Reproduce the items from the line containing "Task: Click the" through the end of the items, leaving out the pictures.
= = = = =
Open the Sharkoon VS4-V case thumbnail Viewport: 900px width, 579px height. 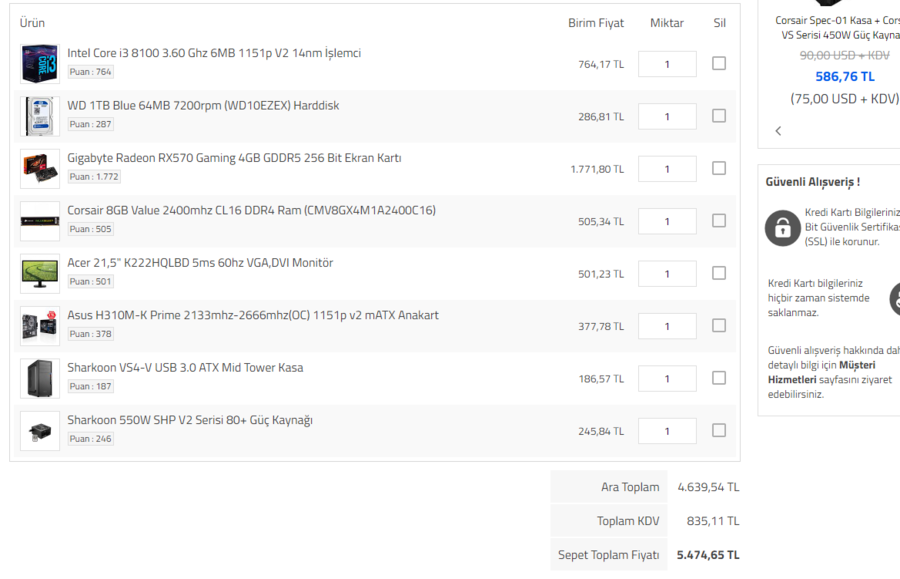(x=40, y=378)
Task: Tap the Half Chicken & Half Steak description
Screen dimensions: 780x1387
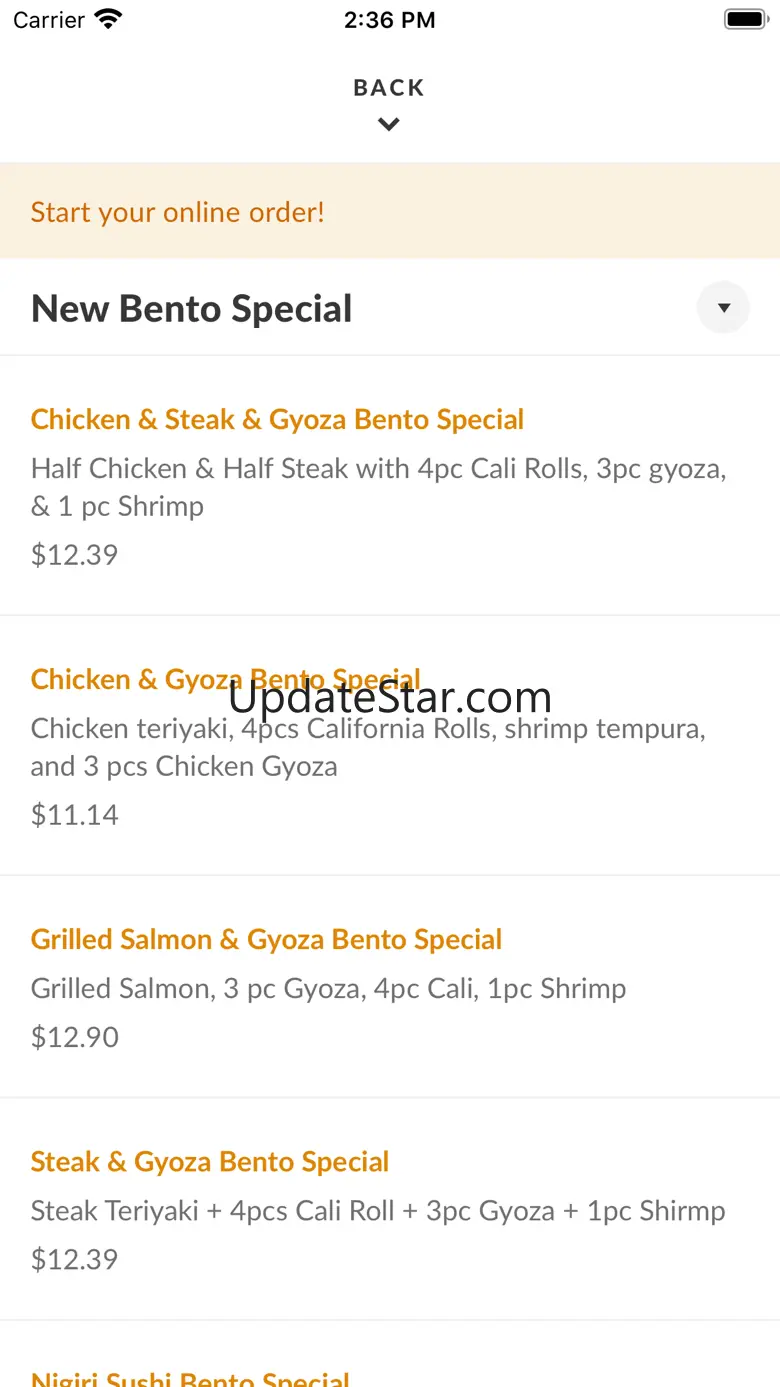Action: point(379,487)
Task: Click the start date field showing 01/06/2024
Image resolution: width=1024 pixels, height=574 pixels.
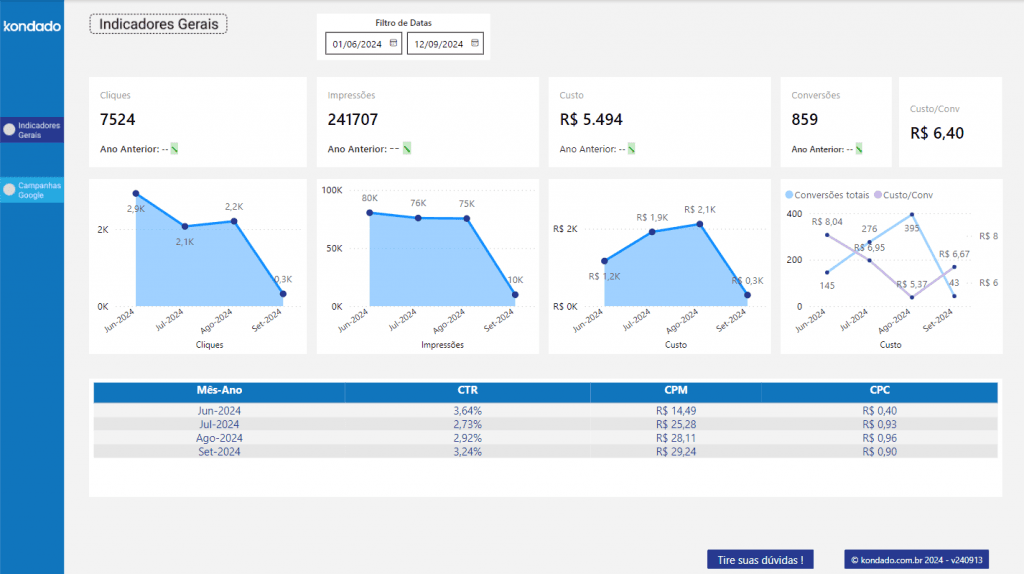Action: tap(355, 44)
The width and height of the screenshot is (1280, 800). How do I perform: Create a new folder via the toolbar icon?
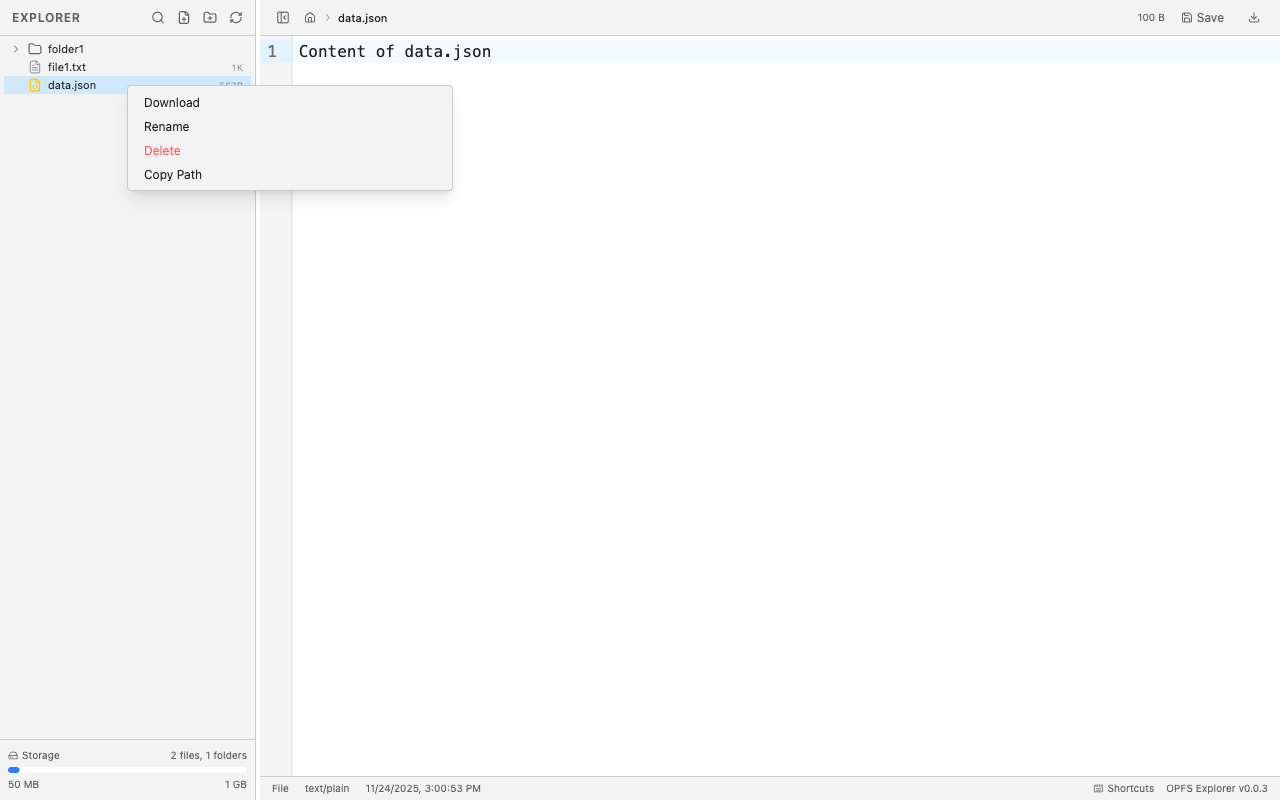(x=210, y=17)
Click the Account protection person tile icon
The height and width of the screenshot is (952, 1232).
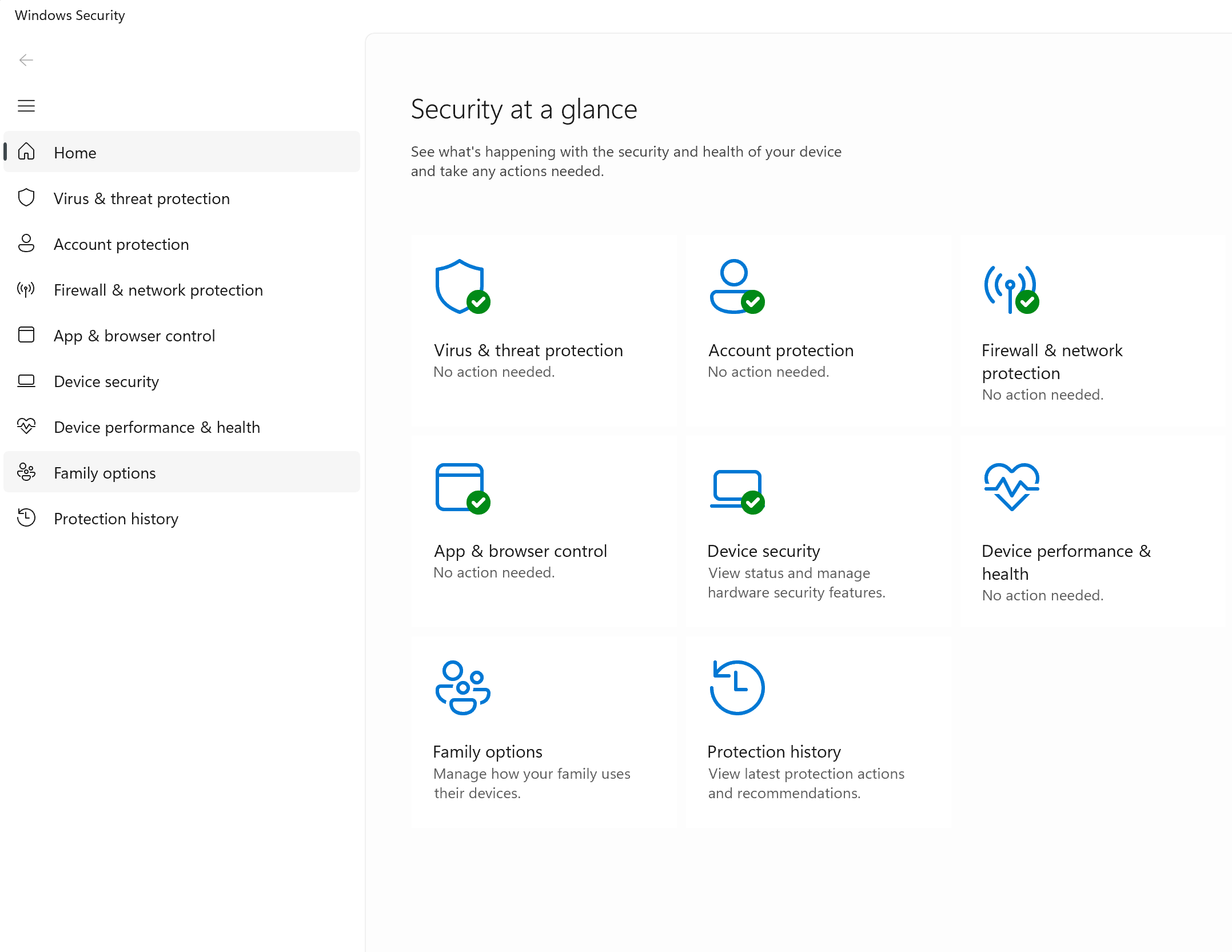735,286
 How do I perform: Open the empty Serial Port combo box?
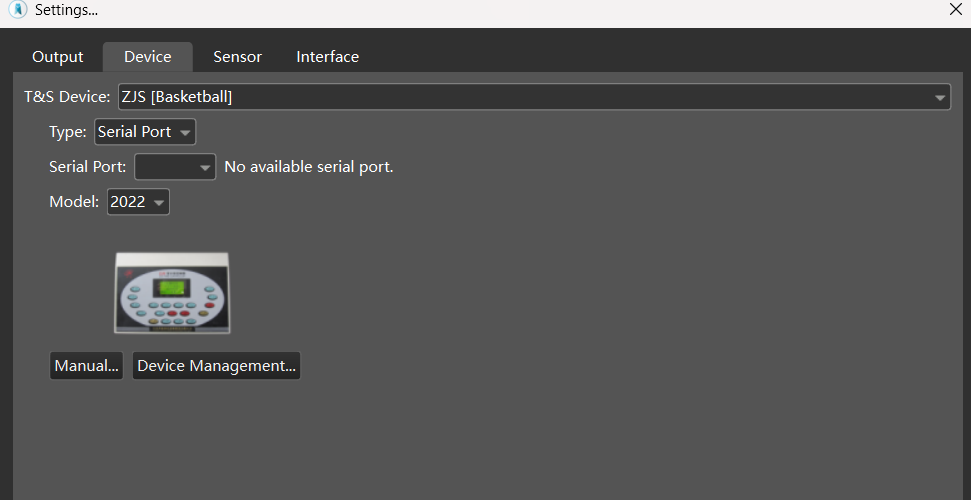pos(175,167)
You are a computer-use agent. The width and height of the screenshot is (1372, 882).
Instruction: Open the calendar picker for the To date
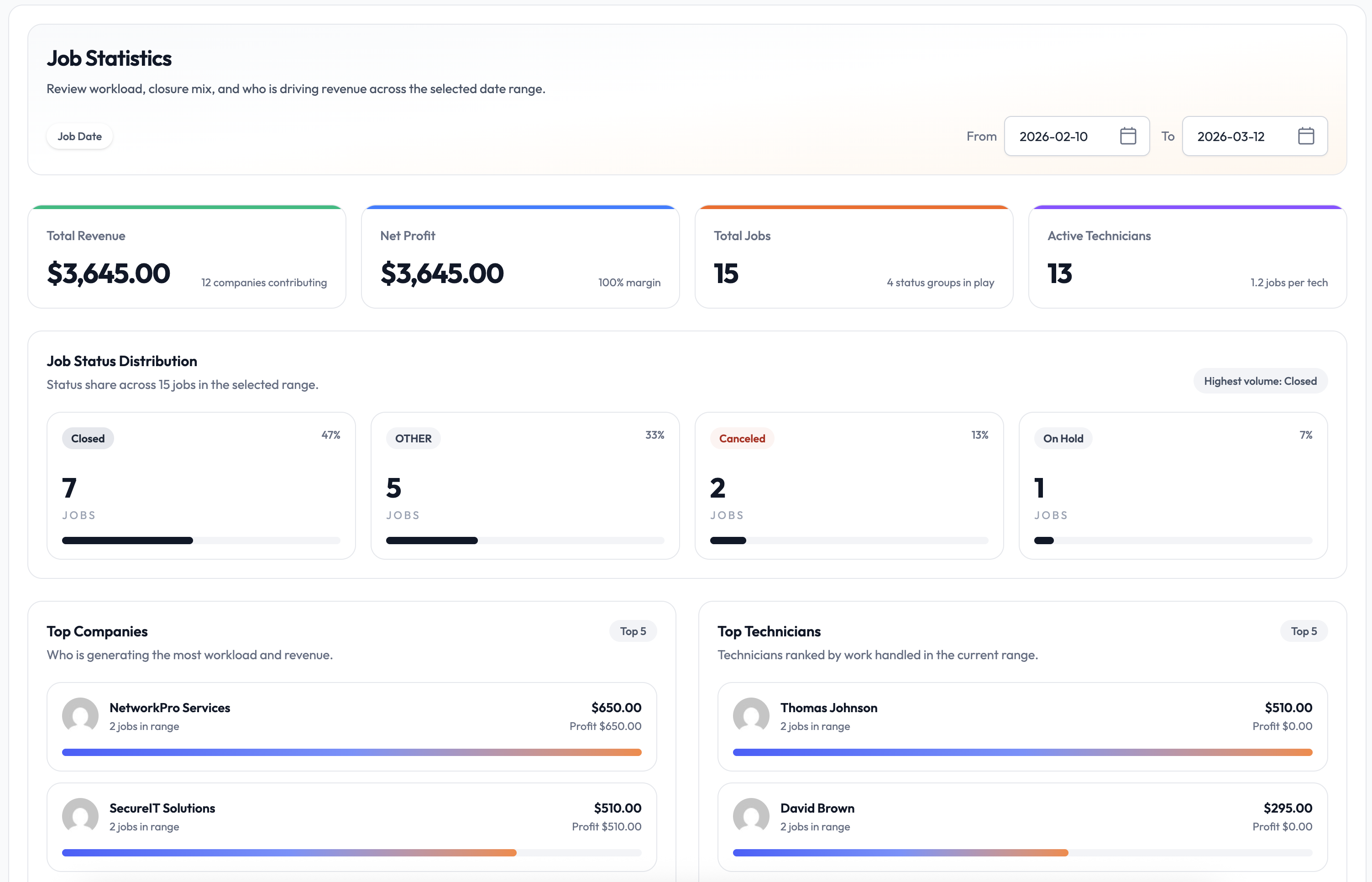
= = = = =
Exercise result |
Task: Click the start date field showing 01/06/2024
Image resolution: width=1024 pixels, height=574 pixels.
Action: tap(355, 44)
The width and height of the screenshot is (1280, 800). How do I perform: Create a new folder via the toolbar icon?
(x=210, y=17)
Click the Account protection person tile icon
The height and width of the screenshot is (952, 1232).
735,286
 How do I perform: Open the empty Serial Port combo box?
pos(175,167)
You are a computer-use agent. The width and height of the screenshot is (1372, 882).
Instruction: Open the calendar picker for the To date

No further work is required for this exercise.